**Assignment:** The line containing "The width and" marks the start. Restate it and every following line through the end of the records exactly, and nothing else, leaving out the pictures.

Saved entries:
----

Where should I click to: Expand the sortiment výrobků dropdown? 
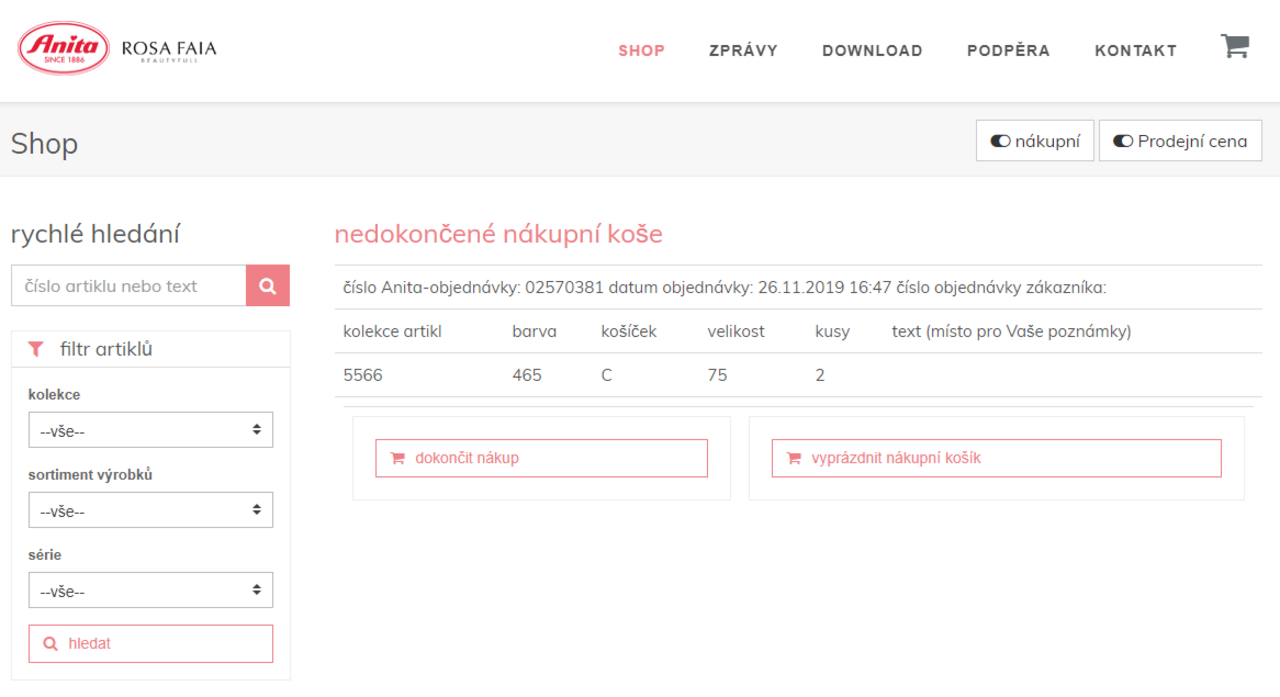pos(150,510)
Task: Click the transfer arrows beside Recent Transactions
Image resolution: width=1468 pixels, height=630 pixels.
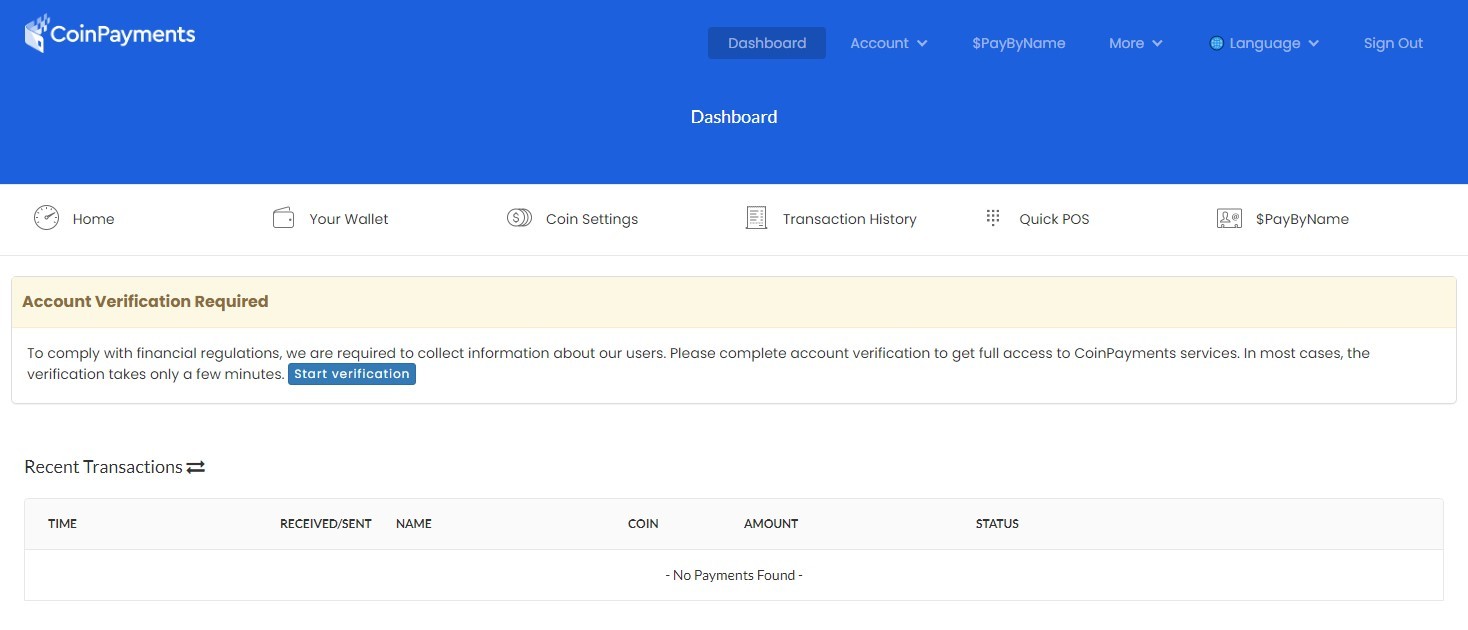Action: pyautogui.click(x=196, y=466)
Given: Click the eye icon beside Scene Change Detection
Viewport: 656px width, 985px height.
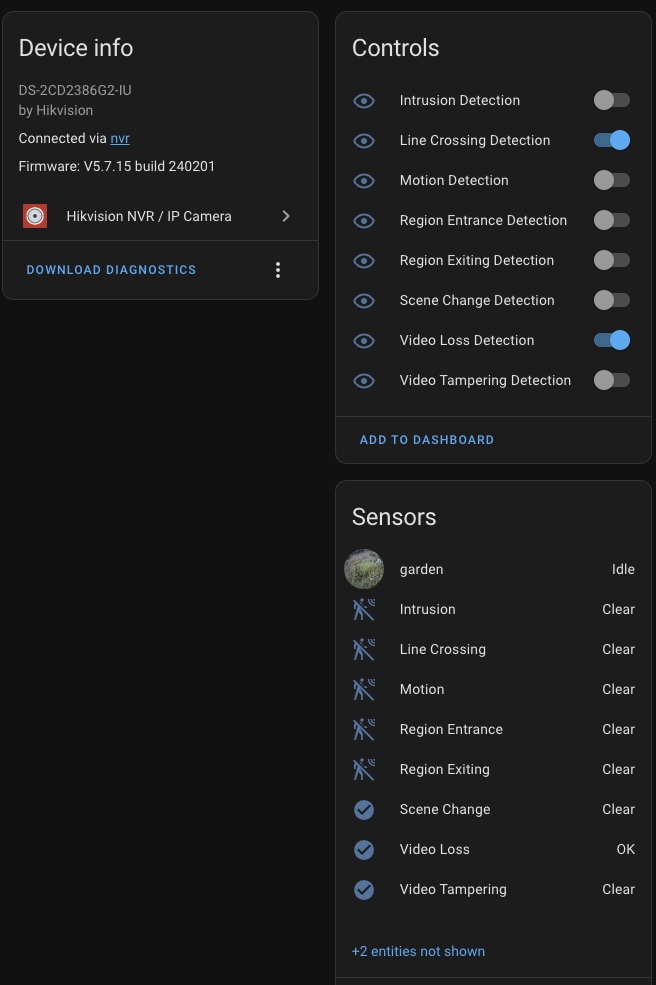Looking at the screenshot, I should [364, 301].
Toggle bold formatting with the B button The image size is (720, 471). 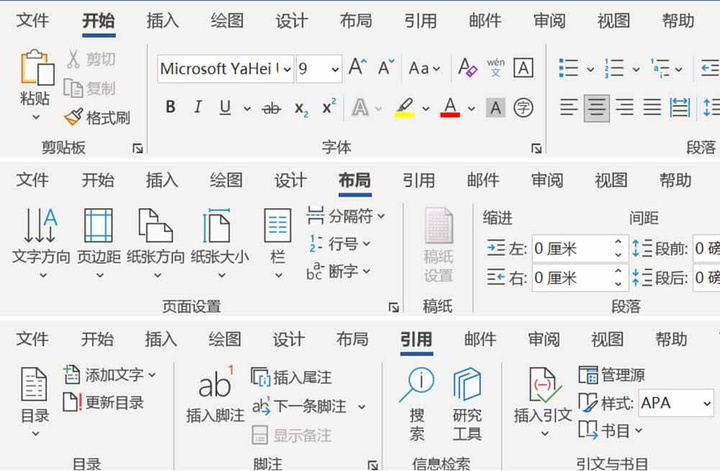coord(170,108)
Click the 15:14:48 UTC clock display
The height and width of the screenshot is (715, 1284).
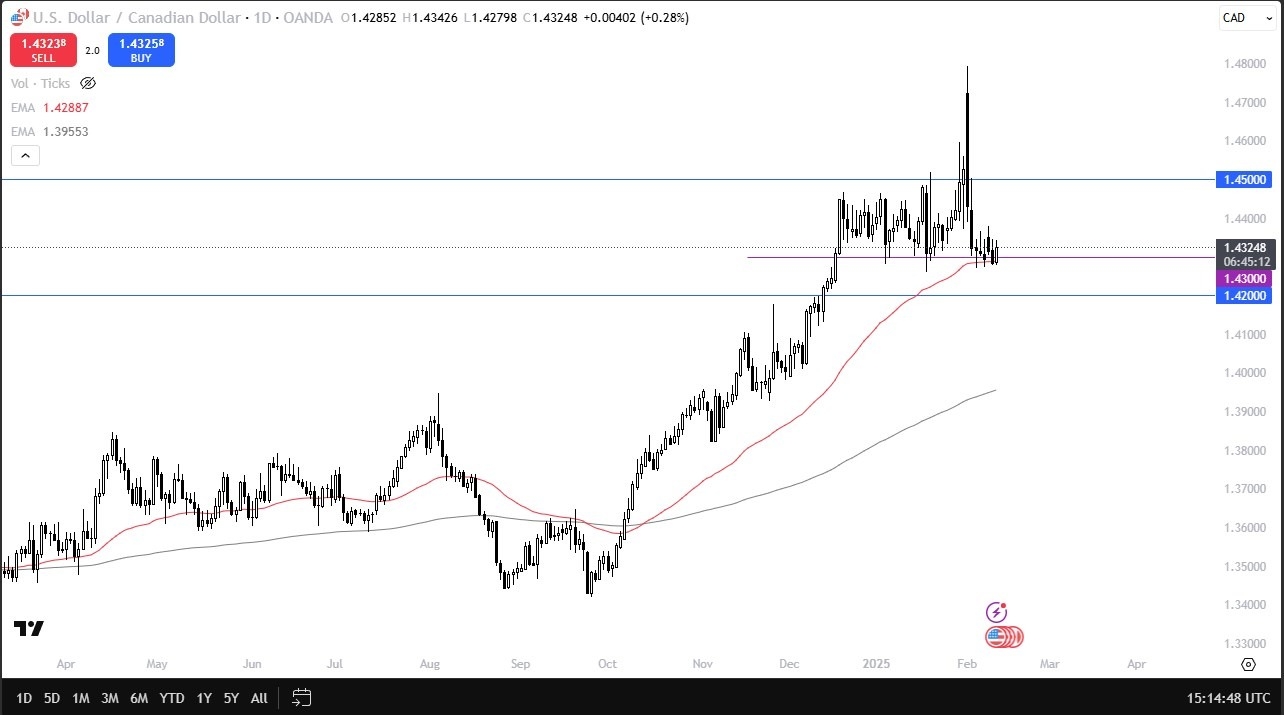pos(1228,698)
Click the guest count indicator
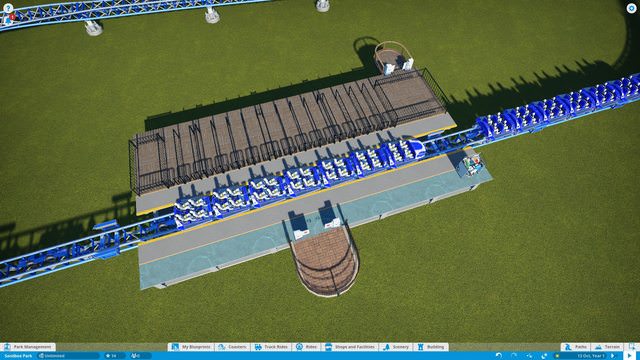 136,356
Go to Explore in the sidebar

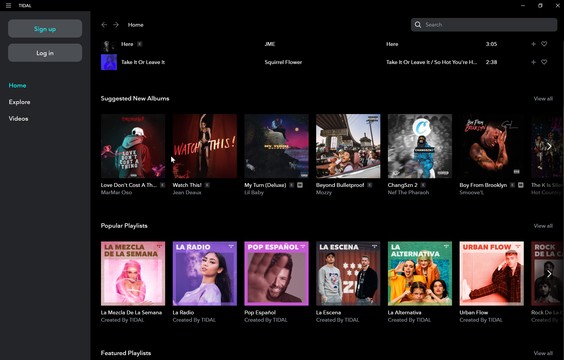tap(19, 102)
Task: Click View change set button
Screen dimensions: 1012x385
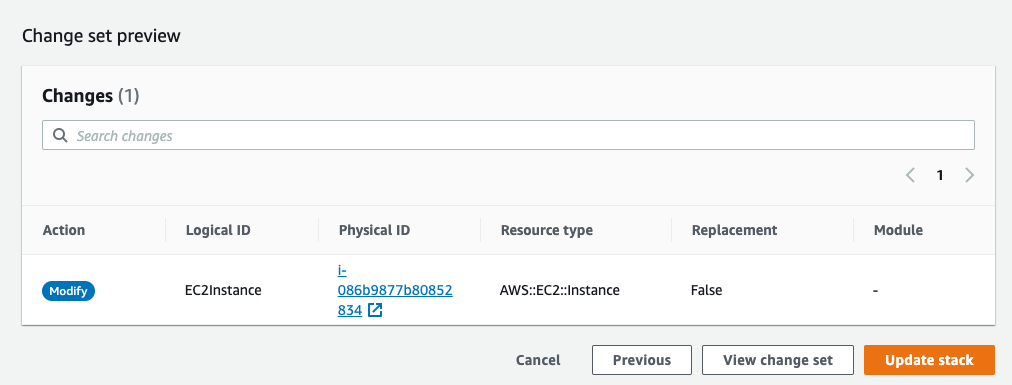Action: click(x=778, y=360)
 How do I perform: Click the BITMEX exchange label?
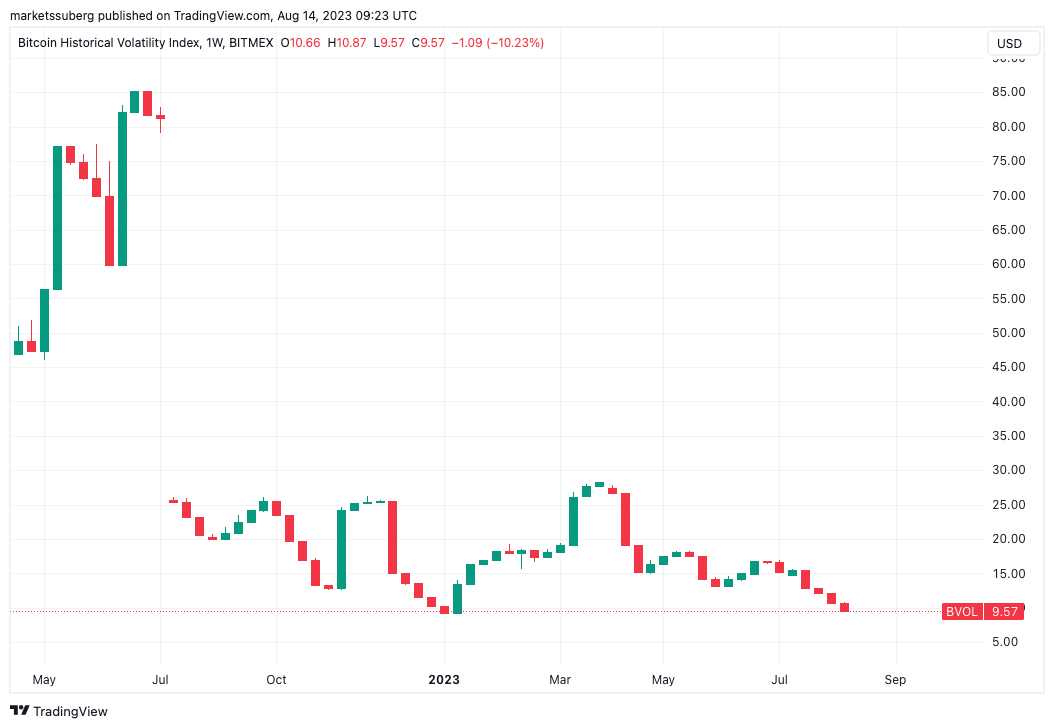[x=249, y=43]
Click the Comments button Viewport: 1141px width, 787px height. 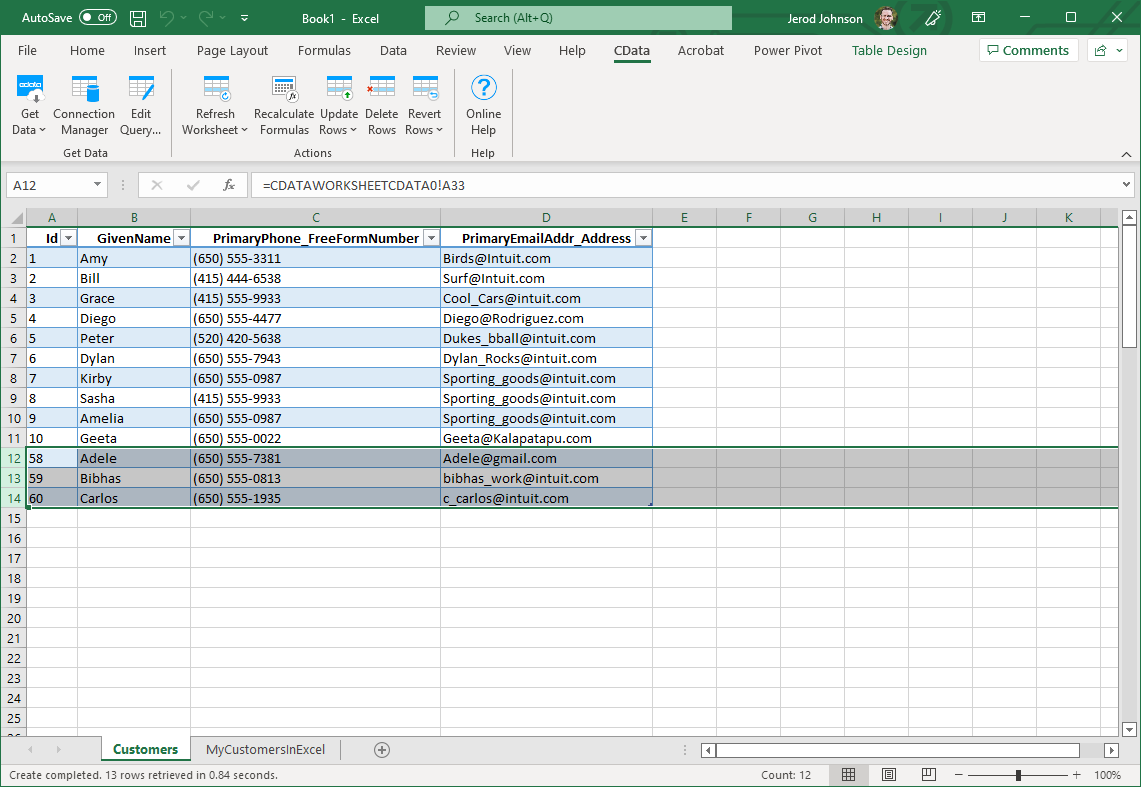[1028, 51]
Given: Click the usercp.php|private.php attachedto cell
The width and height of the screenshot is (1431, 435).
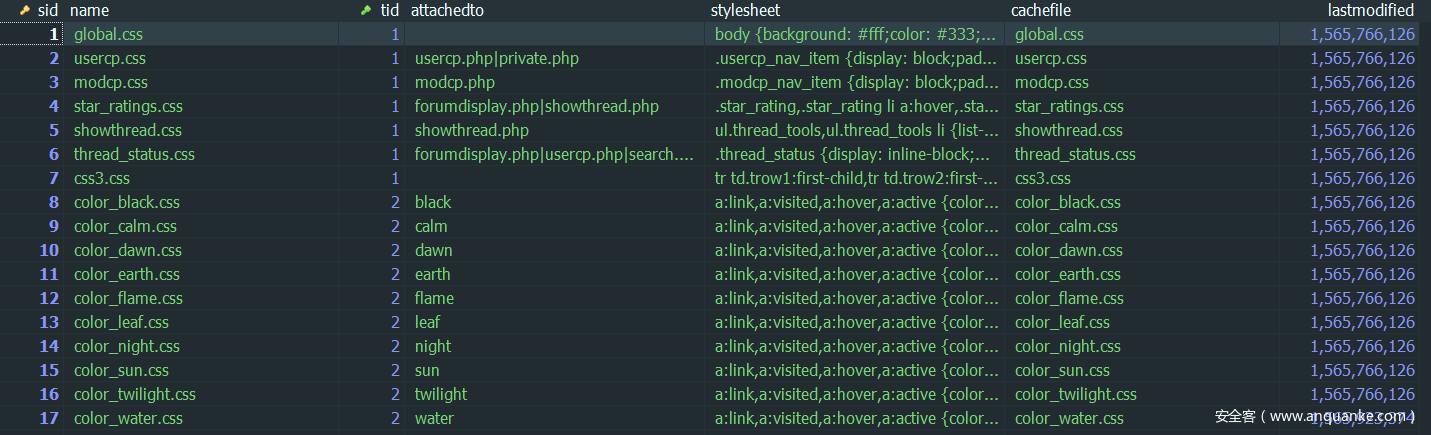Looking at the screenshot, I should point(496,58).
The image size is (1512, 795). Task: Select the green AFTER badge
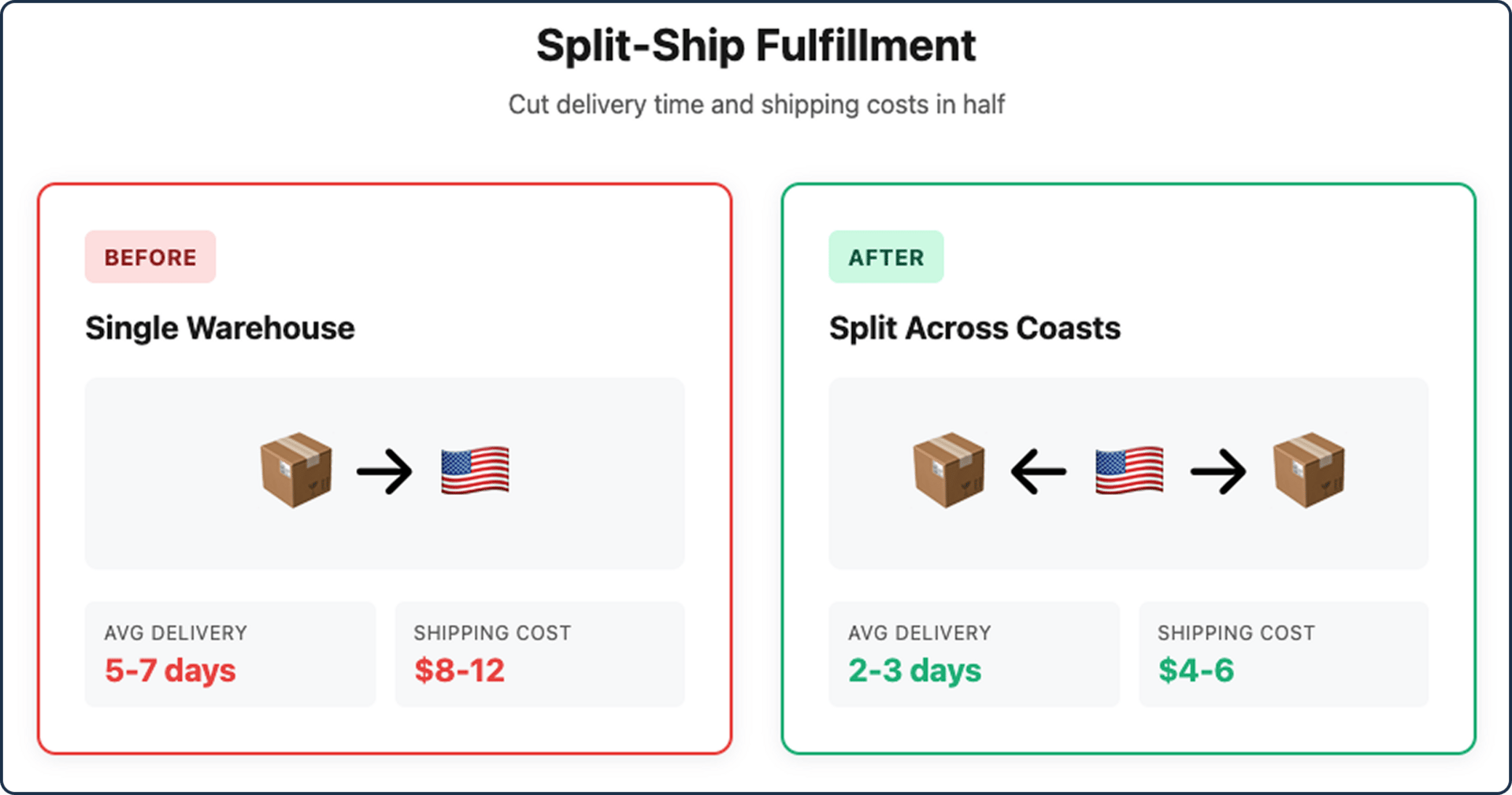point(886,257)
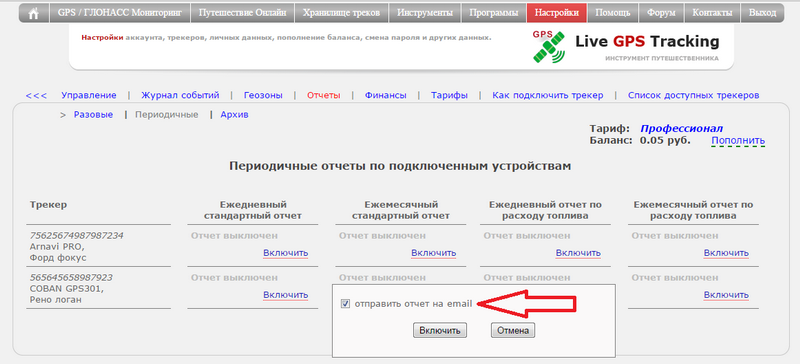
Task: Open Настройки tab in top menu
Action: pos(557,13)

----

**Response area:**
The width and height of the screenshot is (1431, 435).
Looking at the screenshot, I should point(496,58).
The image size is (1512, 795). Task: Select the green AFTER badge
point(886,257)
Task: Open Настройки tab in top menu
Action: pos(557,13)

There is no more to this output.